Há já várias áreas profissionais, e aquela onde me enquadro é uma delas, que saltaram as fronteiras na busca do trabalho que por cá vai rareando. Felizmente há muitas empresas nacionais que tomaram essa iniciativa, gerando no estrangeiro movimentos de capitais que beneficiam o país. Mas as pessoas continuam a trabalhar para o país. Quando fazemos a malas por conta própria e vamos trabalhar para outras paragens deixamos de contribuir para a nação que nos formou.

Provavelmente, a questão será outra. Já em tempos defendi que a diferença entre salários praticados em Portugal é vergonhosa. É encarado com uma naturalidade gritante que haja diferenças de um para cinco nos vencimentos de pessoas que não tenham cargos de elevada responsabilidade, deixando de lado a questão de se este tipo de cargos merece uma remuneração claramente destacada das outras.
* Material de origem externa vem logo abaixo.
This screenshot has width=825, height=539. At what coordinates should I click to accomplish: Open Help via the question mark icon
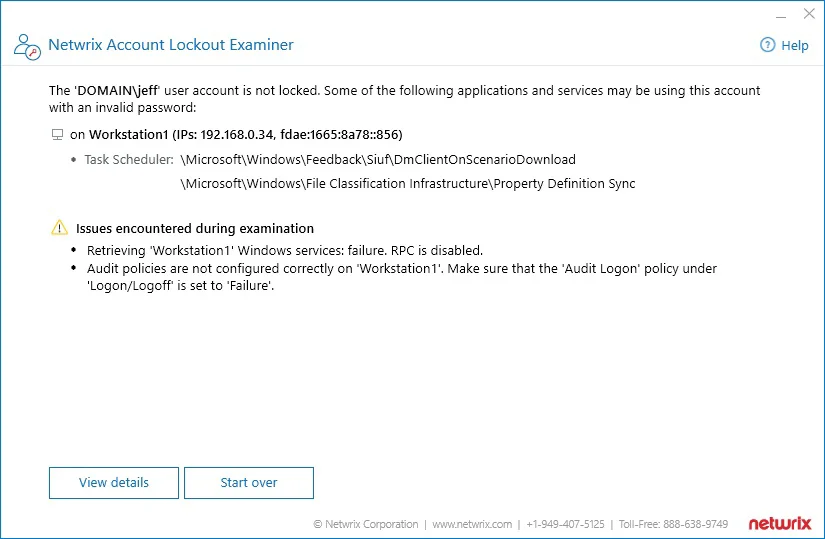coord(768,45)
Esta realidade, conjugada com a ideia dos nossos pais de que um curso superior implica um ordenado e um estatuto social correspondente ao que era um doutor ou um engenheiro há quarenta anos atrás, distorceram o mercado do ensino através da procura desenfreada de cursos privados, resultando num desequilíbrio da oferta relativamente à procura e na perda de expectativas por parte de uma grande parte dos formados.

Se neste país a diferença de ordenado entre quem menos ganha e quem mais recebe não fosse superior a três, acredito que não houvesse necessidade de dizer às pessoas para emigrarem.